But I wonder if we can't find a more minimalist definition that changes the assessment to a quantitative one rather than a qualitative one. Let me try this: fascism is simply ultra-nationalism. As such it manipulates the available cognitive and emotive resources, such as 'national symbols', race, ethnicity, religion, culture, etc. So the question then is not whether each of these manipulations is present as a criterion, but simply how nationalist is this thing, in other words what degree of fascism is there.
By ultra-nationalism I simply mean the subordination of the interests of the individual to the interests of the nation. 'Nation' here is understood as inherently capitalist. Taking these two points together, one will therefore also find an opposition to transnational 'finance' capital, at least in the early stages of the movement. I can imagine a non-racial, non-religious, etc., fascism but not a non-nationalist one. The nationalist element then explains why things like imperialism and colonialism are closely associated with fascism although not inherent to it. They simply arise when a fascist state is able to pursue its national interest beyond its borders, but you don't have to be expansionist to be fascist and you don't have to be fascist to be expansionist.
The advantages of looking at it this way is that several of the problems that we have been grappling with cease to appear as difficulties. Firslty the checklist of criteria disappears. Always a good thing. The the problem of classifying a regime as fascist disappears. So the question of whether Franco, Peron, Thatcher, Chamberlain, apartheid South Africa, Bush, Iran, Iraq, etc. were/are fascist disappears and the question simply becomes to what degree were/are they fascist. In other words to what degree did they suppress and cramp the subjectivities of their subjects into ultra-national allegiances. Another advantage is that it enables us to see how the movement changes from a popular mass movement to a ruling class one.

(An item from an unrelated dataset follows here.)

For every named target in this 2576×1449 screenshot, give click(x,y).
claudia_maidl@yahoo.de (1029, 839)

So we don't get into silly debates as to whether fascism really is a strategy of international finance capital or something.
The case of Franco is a good paradigm. The qualitative analysis would have it that Franco's nationalist alliance was only one third fascist (the falange) - the other elements, monarchism and clericalism, prevented that regime from being 'purely' fascist. But I am suggesting that the clericalism and monarchism notwithstanding, the true measure of Franco's fascism is simply the extent to which it was a movement of national salvation, aimed against the various kinds of internationalists: cosmopolitan liberals, anarchists, communists. Looking at it in this way the answer would be, not that Franco was 'purely' fascist or some such thing, but that he was pretty damn fascist.

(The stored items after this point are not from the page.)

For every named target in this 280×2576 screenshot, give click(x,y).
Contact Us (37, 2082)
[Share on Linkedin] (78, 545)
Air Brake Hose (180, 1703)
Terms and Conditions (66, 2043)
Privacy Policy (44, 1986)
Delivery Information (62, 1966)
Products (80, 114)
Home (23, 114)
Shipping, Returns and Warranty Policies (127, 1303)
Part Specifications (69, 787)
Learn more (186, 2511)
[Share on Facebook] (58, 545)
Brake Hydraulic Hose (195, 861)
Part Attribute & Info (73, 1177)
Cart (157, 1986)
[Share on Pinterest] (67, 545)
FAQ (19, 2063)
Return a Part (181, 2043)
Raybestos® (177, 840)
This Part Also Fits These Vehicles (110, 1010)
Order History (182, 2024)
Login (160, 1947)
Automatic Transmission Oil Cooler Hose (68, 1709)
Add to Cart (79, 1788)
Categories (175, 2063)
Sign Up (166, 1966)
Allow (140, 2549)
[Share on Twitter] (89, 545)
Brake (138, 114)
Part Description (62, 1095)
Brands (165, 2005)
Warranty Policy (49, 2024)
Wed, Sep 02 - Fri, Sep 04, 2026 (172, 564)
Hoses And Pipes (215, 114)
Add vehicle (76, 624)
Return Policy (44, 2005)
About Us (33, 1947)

Now one of the more interesting consequences of this way of looking at the matter is that one overcomes the rather spurious dichotomising of populist movements into fascism and communism. We can legitimately and without fear of embarrassment ask also: how fascist is/was Castro's Cuba, North Korea, Mao's China, Pol Pot, Mariam's Ethiopia, Mugabe's Zimbabwe, etc, etc.? Why not? If national salvation is the key then this question takes on an interesting aspect. It enables us to cut through the ideology, the discourse and the rhetoric and get to the real stuff. Bordiga said: Capitalism is the revolution in agriculature. OK so in various, mostly backward or stagnant countries, an iron surgeon is necessary to carry out the capitalist revolution from above and to establish an industrial base, to discipline the workers and to turn the peasants into proletarians, etc., why do we need to distinguish between the red and brown varieties in such rigid ways?

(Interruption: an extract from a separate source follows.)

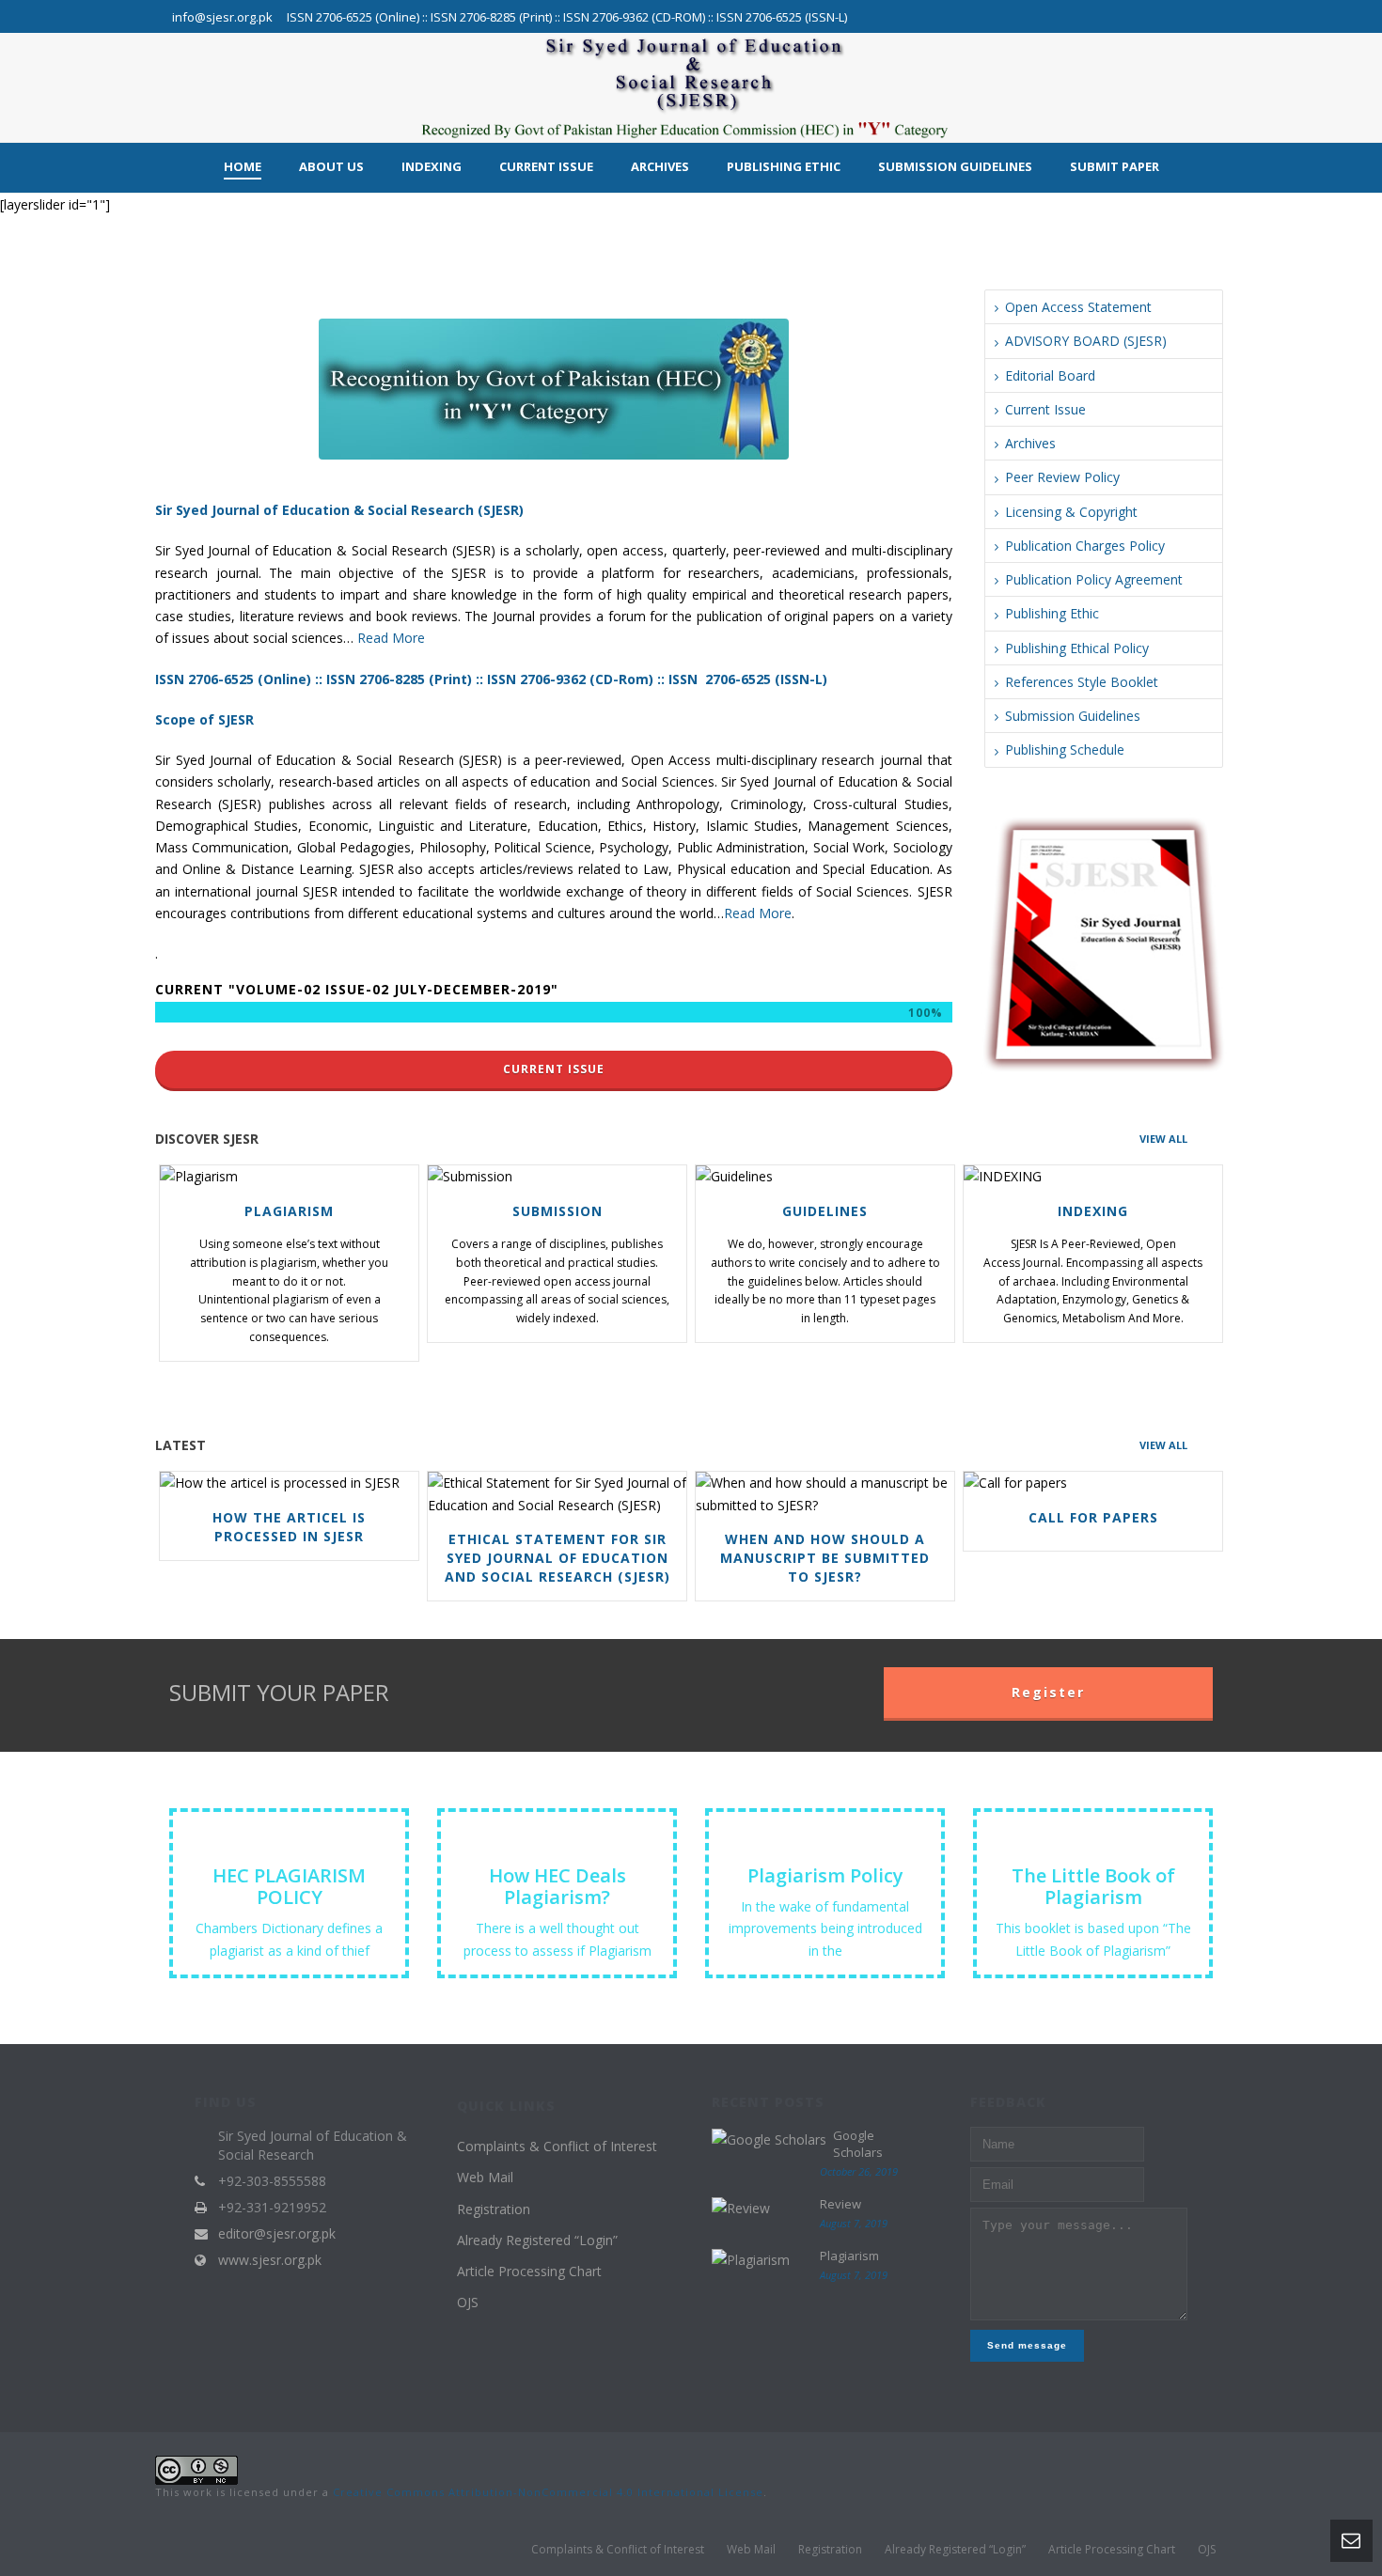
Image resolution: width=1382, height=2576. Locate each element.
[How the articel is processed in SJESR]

Personally I think Lenin had a lot to answer for here. I don't think that the Pol Pots, etc., would have emerged if marxism had not been reworked to accommodate itself ideologically to the nationalist project. Let's look at it like this: Would the motley republicans have done a better job than Franco in turning Spain into some sort of modernist capitalist country (it was certainly their project)? And at the end of the day surely one needs to ask whether the projects of Castro and Franco were really that different. I think we can ask which one was more fascist - sure my answer would of course have been Franco - but aren't the similarities of the national state-capitalist project striking?
Now some clever analysts tell us that there is no longer such a thing as nationalist imperialism. That we live in a world in which the nation state is becoming just a hollow shell and that the real action is somewhere else. I don't think so. The upsurge in nationalism (maybe not yet ultra-nationalism) in the US tells me that the nation state is still big - maybe it will be until capitalism is no more. The question then, as always, is just this: HOW fascist is the US (not IS it fascist or not)?
One last point: I don't think that fascism will disappear within a capitalist order. It just ebbs and flows. The significance of this: democratic anti-fascist movements are futile in the the longer view of things; they just preserve the social order which will bring back fascism again at some later stages and in some other places.
Put this all down to my training in semantics.